**ENTRIES SHOWN**:
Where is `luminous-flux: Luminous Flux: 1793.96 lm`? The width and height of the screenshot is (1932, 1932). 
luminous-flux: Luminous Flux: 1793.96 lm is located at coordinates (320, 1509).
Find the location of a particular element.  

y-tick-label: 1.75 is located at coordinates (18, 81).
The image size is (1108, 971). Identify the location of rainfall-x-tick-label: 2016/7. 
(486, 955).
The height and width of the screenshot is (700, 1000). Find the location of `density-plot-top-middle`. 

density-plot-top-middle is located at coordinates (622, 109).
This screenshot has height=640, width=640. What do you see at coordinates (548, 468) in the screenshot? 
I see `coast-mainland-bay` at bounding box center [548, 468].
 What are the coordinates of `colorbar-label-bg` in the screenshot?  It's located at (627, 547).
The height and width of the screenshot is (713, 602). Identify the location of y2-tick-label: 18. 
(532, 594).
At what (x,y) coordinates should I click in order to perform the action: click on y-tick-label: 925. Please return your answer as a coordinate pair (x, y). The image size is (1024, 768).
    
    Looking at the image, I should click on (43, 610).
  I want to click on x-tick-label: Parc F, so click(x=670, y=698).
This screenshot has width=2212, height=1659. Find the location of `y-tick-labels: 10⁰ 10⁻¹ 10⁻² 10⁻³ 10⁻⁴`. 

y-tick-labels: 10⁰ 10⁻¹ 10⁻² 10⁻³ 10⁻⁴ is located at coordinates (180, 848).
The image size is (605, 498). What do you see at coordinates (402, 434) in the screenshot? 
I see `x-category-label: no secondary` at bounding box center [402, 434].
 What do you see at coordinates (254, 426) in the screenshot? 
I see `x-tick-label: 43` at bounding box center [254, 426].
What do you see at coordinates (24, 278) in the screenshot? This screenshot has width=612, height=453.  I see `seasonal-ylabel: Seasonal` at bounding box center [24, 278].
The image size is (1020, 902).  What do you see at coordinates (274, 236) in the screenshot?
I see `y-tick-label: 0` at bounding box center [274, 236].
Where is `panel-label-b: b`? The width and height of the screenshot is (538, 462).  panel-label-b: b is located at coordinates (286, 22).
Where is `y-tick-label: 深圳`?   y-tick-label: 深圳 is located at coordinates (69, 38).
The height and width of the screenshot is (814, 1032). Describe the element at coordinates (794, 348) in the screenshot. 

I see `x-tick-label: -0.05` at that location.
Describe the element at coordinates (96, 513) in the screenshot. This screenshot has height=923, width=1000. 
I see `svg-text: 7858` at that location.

**PROBLEM TO SOLVE**: Rewrite all of the entries above as a Markdown table with two columns, Row and Line, giving each line its own numbered row and omitting blank lines.

**RESULT FOR THIS EXERCISE**:
| Row | Line |
|---|---|
| 1 | Where is `luminous-flux: Luminous Flux: 1793.96 lm`? The width and height of the screenshot is (1932, 1932).  |
| 2 | luminous-flux: Luminous Flux: 1793.96 lm is located at coordinates (320, 1509). |
| 3 | Find the location of a particular element.   |
| 4 | y-tick-label: 1.75 is located at coordinates (18, 81). |
| 5 | The image size is (1108, 971). Identify the location of rainfall-x-tick-label: 2016/7.  |
| 6 | (486, 955). |
| 7 | The height and width of the screenshot is (700, 1000). Find the location of `density-plot-top-middle`.  |
| 8 | density-plot-top-middle is located at coordinates (622, 109). |
| 9 | This screenshot has height=640, width=640. What do you see at coordinates (548, 468) in the screenshot?  |
| 10 | I see `coast-mainland-bay` at bounding box center [548, 468]. |
| 11 |  What are the coordinates of `colorbar-label-bg` in the screenshot?  It's located at (627, 547). |
| 12 | The height and width of the screenshot is (713, 602). Identify the location of y2-tick-label: 18.  |
| 13 | (532, 594). |
| 14 | At what (x,y) coordinates should I click in order to perform the action: click on y-tick-label: 925. Please return your answer as a coordinate pair (x, y). The image size is (1024, 768). |
| 15 |     Looking at the image, I should click on (43, 610). |
| 16 |   I want to click on x-tick-label: Parc F, so click(x=670, y=698). |
| 17 | This screenshot has width=2212, height=1659. Find the location of `y-tick-labels: 10⁰ 10⁻¹ 10⁻² 10⁻³ 10⁻⁴`.  |
| 18 | y-tick-labels: 10⁰ 10⁻¹ 10⁻² 10⁻³ 10⁻⁴ is located at coordinates (180, 848). |
| 19 | The image size is (605, 498). What do you see at coordinates (402, 434) in the screenshot?  |
| 20 | I see `x-category-label: no secondary` at bounding box center [402, 434]. |
| 21 |  What do you see at coordinates (254, 426) in the screenshot?  |
| 22 | I see `x-tick-label: 43` at bounding box center [254, 426]. |
| 23 | What do you see at coordinates (24, 278) in the screenshot? This screenshot has width=612, height=453.  I see `seasonal-ylabel: Seasonal` at bounding box center [24, 278]. |
| 24 | The image size is (1020, 902).  What do you see at coordinates (274, 236) in the screenshot? |
| 25 | I see `y-tick-label: 0` at bounding box center [274, 236]. |
| 26 | Where is `panel-label-b: b`? The width and height of the screenshot is (538, 462).  panel-label-b: b is located at coordinates (286, 22). |
| 27 | Where is `y-tick-label: 深圳`?   y-tick-label: 深圳 is located at coordinates (69, 38). |
| 28 | The height and width of the screenshot is (814, 1032). Describe the element at coordinates (794, 348) in the screenshot.  |
| 29 | I see `x-tick-label: -0.05` at that location. |
| 30 | Describe the element at coordinates (96, 513) in the screenshot. This screenshot has height=923, width=1000.  |
| 31 | I see `svg-text: 7858` at that location. |